**The problem:** Rewrite the entries from the line with "Task: Click green" to the line with "Enable the Concerts", changing "screenshot" to "screen capture" and leaving everything else the same.

━━━ Records for the task ━━━

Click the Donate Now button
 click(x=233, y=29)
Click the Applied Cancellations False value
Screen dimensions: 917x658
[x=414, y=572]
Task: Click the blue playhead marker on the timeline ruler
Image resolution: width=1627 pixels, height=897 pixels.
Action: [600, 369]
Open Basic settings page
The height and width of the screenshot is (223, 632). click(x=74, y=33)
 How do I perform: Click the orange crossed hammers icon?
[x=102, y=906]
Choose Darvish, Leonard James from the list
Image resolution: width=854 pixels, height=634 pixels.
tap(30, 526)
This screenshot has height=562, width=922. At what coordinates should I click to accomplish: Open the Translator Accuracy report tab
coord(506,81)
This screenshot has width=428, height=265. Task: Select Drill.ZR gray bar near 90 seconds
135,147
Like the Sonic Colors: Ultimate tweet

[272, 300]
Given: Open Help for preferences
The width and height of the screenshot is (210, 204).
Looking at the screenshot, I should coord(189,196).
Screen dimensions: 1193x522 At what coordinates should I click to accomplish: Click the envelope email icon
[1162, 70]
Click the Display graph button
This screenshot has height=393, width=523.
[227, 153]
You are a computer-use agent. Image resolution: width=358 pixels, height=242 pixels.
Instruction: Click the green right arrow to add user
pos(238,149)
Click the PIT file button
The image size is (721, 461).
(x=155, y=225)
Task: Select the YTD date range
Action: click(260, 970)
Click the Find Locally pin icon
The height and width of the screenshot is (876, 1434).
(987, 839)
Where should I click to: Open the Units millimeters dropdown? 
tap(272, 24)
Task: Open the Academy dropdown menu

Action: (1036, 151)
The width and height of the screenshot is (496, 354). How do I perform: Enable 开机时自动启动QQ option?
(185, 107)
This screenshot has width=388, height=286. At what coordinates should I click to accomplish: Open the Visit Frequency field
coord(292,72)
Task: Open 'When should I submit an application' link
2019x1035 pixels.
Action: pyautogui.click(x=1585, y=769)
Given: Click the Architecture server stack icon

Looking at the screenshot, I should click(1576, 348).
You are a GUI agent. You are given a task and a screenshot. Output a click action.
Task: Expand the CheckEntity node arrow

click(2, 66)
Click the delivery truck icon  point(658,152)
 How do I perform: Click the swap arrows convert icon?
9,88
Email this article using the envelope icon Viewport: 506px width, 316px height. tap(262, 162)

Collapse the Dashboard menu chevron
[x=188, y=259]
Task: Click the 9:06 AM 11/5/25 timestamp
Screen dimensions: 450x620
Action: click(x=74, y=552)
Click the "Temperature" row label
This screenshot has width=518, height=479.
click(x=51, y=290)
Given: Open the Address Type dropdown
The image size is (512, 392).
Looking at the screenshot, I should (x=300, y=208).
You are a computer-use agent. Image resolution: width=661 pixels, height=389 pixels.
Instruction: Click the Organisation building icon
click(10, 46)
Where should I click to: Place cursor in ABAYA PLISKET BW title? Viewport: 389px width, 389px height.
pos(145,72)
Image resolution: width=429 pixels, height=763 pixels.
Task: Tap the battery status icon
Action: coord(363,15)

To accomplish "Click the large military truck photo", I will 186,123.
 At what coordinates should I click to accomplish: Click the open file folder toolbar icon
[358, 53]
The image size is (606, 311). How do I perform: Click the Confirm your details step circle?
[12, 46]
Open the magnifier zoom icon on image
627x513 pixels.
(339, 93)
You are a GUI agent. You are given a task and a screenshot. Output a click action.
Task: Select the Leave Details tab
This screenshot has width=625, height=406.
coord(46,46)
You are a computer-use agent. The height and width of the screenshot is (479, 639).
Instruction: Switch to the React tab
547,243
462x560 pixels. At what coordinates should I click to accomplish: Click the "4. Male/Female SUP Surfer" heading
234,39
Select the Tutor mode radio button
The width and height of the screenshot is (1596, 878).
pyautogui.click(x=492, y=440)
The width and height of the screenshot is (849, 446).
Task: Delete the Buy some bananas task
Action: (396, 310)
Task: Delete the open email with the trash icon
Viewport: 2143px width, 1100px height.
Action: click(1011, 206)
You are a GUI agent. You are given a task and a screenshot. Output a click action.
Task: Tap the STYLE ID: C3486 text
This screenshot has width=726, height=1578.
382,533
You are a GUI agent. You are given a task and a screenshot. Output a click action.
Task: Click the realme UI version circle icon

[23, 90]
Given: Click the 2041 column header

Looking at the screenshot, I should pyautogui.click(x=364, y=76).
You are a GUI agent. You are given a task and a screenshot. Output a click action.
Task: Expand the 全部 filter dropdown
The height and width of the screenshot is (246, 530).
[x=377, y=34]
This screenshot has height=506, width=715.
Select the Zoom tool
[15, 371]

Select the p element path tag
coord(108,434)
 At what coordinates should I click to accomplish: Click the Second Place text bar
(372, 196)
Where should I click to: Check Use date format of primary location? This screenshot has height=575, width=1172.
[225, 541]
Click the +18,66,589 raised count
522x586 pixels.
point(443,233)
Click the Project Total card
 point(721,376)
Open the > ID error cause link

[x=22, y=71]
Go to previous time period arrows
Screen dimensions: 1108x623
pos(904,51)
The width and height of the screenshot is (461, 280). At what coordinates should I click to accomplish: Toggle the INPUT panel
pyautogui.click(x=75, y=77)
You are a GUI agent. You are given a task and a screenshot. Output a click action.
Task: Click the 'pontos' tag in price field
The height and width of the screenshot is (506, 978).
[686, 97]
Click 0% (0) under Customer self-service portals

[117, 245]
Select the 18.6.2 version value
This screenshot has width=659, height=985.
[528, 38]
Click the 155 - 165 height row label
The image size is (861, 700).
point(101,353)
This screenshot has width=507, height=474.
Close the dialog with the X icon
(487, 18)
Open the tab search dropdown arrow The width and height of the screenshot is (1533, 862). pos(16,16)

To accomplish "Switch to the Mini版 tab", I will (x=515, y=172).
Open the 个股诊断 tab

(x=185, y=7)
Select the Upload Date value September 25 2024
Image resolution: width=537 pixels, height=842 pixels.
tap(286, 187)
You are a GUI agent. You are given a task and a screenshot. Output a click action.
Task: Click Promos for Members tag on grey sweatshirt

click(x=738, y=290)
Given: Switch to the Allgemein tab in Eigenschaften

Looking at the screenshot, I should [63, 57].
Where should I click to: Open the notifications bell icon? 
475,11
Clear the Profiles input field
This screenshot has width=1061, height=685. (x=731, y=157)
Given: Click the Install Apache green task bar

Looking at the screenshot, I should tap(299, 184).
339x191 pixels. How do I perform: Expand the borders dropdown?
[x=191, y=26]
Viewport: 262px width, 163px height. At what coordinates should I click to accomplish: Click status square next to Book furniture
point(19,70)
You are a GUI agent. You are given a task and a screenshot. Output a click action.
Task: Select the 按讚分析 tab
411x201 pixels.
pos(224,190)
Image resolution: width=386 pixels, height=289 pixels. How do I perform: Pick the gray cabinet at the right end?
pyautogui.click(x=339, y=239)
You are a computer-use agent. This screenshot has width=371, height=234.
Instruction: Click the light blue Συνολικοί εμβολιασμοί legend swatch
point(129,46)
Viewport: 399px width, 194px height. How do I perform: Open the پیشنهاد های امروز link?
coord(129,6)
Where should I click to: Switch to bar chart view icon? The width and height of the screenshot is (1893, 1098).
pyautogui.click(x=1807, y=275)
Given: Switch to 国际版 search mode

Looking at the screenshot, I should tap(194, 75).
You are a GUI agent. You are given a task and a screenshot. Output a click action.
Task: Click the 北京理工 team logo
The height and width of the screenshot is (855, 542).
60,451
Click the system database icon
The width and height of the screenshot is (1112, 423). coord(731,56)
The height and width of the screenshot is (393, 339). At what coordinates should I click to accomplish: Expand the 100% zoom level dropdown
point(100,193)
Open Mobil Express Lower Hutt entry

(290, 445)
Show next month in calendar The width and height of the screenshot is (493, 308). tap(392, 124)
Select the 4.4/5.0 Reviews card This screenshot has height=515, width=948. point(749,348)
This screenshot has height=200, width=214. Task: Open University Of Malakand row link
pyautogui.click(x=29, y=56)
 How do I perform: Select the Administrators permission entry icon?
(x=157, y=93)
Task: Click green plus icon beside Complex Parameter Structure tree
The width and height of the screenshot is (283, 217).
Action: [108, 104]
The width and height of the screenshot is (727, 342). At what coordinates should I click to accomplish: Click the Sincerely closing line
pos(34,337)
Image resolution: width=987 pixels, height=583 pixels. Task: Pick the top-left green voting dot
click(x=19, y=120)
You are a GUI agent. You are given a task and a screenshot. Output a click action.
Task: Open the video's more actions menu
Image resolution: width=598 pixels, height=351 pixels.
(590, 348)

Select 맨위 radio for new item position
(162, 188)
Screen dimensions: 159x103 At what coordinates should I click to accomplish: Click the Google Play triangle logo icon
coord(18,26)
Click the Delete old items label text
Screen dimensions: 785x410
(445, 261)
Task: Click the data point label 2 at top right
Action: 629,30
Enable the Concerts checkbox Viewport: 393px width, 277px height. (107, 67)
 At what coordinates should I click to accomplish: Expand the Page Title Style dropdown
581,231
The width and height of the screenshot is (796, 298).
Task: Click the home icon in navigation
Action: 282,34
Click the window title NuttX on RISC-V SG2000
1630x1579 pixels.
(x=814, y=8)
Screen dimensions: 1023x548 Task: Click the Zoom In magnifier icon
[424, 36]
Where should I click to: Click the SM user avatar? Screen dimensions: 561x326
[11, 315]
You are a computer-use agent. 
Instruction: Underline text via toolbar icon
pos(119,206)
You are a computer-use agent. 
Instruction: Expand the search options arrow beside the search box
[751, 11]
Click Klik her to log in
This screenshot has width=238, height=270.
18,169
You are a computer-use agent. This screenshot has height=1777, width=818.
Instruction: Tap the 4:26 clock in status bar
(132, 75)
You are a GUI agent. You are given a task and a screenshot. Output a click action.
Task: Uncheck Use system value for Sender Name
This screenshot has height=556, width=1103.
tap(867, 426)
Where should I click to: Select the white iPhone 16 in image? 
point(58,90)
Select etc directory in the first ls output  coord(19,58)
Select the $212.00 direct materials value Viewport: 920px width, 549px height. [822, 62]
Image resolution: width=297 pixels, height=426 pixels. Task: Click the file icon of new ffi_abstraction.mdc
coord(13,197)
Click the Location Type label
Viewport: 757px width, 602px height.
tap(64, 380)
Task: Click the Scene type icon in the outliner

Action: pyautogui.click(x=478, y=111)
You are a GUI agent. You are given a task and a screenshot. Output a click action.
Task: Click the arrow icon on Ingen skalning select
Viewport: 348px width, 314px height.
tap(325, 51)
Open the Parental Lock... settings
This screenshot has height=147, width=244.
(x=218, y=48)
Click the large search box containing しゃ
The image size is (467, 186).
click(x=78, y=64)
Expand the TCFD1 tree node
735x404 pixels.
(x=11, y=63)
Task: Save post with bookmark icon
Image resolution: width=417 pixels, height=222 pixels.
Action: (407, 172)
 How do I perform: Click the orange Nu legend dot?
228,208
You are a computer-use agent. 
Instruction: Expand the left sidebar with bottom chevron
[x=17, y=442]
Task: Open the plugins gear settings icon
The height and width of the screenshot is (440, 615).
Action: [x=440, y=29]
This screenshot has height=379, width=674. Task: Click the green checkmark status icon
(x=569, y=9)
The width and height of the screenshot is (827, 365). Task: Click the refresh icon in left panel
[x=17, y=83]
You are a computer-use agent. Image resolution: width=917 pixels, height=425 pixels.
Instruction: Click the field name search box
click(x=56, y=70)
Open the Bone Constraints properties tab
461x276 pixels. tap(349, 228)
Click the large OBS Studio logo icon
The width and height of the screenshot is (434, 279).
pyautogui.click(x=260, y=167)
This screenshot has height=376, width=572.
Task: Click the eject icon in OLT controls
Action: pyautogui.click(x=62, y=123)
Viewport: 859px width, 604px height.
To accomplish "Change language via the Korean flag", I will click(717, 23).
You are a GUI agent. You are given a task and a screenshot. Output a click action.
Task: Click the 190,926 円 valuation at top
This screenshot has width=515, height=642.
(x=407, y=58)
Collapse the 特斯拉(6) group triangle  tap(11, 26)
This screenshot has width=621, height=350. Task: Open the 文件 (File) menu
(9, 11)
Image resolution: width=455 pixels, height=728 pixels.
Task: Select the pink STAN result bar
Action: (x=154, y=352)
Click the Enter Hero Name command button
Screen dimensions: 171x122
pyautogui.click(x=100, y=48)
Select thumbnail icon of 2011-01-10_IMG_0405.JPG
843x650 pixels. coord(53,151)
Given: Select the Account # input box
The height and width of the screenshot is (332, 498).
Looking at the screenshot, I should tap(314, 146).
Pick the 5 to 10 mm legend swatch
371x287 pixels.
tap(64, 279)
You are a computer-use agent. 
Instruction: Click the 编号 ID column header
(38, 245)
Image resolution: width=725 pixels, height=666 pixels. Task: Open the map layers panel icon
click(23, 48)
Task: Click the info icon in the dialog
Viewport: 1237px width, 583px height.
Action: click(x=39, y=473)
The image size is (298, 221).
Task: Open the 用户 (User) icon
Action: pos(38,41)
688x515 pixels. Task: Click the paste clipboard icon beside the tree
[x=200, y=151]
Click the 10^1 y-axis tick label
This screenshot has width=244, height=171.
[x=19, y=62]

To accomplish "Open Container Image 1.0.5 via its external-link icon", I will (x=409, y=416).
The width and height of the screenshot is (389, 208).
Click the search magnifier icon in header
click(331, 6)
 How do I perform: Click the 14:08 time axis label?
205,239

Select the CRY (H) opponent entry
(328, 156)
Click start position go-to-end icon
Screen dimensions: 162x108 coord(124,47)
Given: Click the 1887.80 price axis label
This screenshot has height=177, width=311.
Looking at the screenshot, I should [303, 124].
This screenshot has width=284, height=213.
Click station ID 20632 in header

━━━

**Reply:**
Task: Click green plus icon beside Complex Parameter Structure tree
The width and height of the screen capture is (283, 217).
Action: [108, 104]
The width and height of the screen capture is (727, 342). At what coordinates should I click to accomplish: Click the Sincerely closing line
pos(34,337)
Image resolution: width=987 pixels, height=583 pixels. Task: Pick the top-left green voting dot
click(x=19, y=120)
You are a GUI agent. You are given a task and a screen capture. Output a click action.
Task: Open the video's more actions menu
Image resolution: width=598 pixels, height=351 pixels.
(590, 348)

Select 맨위 radio for new item position
(162, 188)
Screen dimensions: 159x103 At what coordinates should I click to accomplish: Click the Google Play triangle logo icon
coord(18,26)
Click the Delete old items label text
Screen dimensions: 785x410
(445, 261)
Task: Click the data point label 2 at top right
Action: 629,30
Enable the Concerts checkbox Viewport: 393px width, 277px height. (107, 67)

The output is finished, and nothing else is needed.